ゆっくりと、ひんやりとした夜風に吹かれながら歩く。
「あの、ちょっといいか?」
「どうしたの?」
「ネルには好きな人っているのか?」
「えっ! ……ど、どうして?」
「なんとなく。気になっただけだ」
「うーん」
彼女はしばらく考えてから、小さな声で答えた。
「クロードには秘密ってことで」
「え、教えてくれないのか?」
「……うん」
「そうか、まぁそう言うなら無理に聞く必要もないか」
俺は複雑な気持ちになった。もしネルに好きな人がいて、その人と付き合うようなことになれば……俺とこうして二人で歩いてはくれなくなるのか。

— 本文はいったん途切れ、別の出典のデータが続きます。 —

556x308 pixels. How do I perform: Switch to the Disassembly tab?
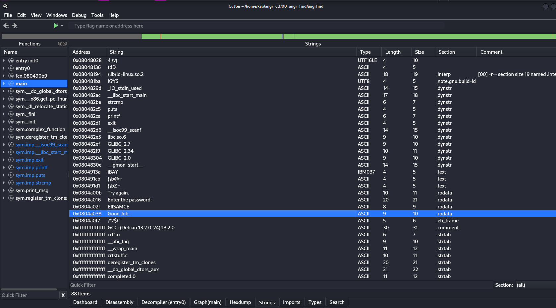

人間のことを教えてくれると約束したが、それも無しになる……とか? それは嫌だな。
ずるいことなのかもしれないが、俺はネルともっと一緒にいたい。
「……ネル」
「どうしたの?」
「いや、なんでもない。やっぱり」
「え? 気になるな、なんて言おうとしてたの?」
「いや、本当になんでもないんだ」
言わなくてよかった……。
『もし俺と付き合うことになったら?』なんて言ったら、この関係が壊れてしまうかもしれない。そもそも、俺は付き合うということがよくわからない。
ダメだ、いつにも増して冷静さを欠いている。変な気分だ……。
そんな俺の様子を見て、ネルが言った。
「大丈夫? 悩み事? 私で良ければ……聞くよ」
「いや、そうじゃないんだが。でも、ありがとう」
「心配だなぁ」
すると、ネルが寮近くの掲示板の前で立ち止まった。
「ねぇ、クロード。これ見て。魔法学園史上最大級のボードゲーム大会が開催、だってさ」
「ボードゲームの大会?」
「そうみたい。校長の気まぐれで行われる、通称:ボドイチだってさ」
「なんだそれ。ボードゲームって、この学園で流行ってるあれか?」
「そうみたい。実際にボードに魔法を込めて駒を動かすってやつだね。確か二対二のルールだったかな」
俺は火魔法で張り紙を照らし、大きく書かれた文字を見た。
「ネル、どうやらこのボドイチで優勝したら、学イチで優勝した人と同じ権利がもらえるらしいぞ」
「えっ! ……なんだか興味が湧いてきたね」
「あぁ、俺もだ。突然興味が湧いてくるな」
俺たちは学イチを必死に争ってきただけあって、この項目は魅力的でしかなかった。
俺とネルはその張り紙をじっと見ながら、規約や参加方法などを読み上げていく。参加するには、まず二人で一組になる必要があるとか。
「ネル、俺と二人で参加してみないか? 優勝は流石に無理だろうけど……」
「いいね! 楽しそうだし、クロードとなら頑張れそう」
ネルもどうやら乗り気だったみたいだ。よし、そうと決まれば……。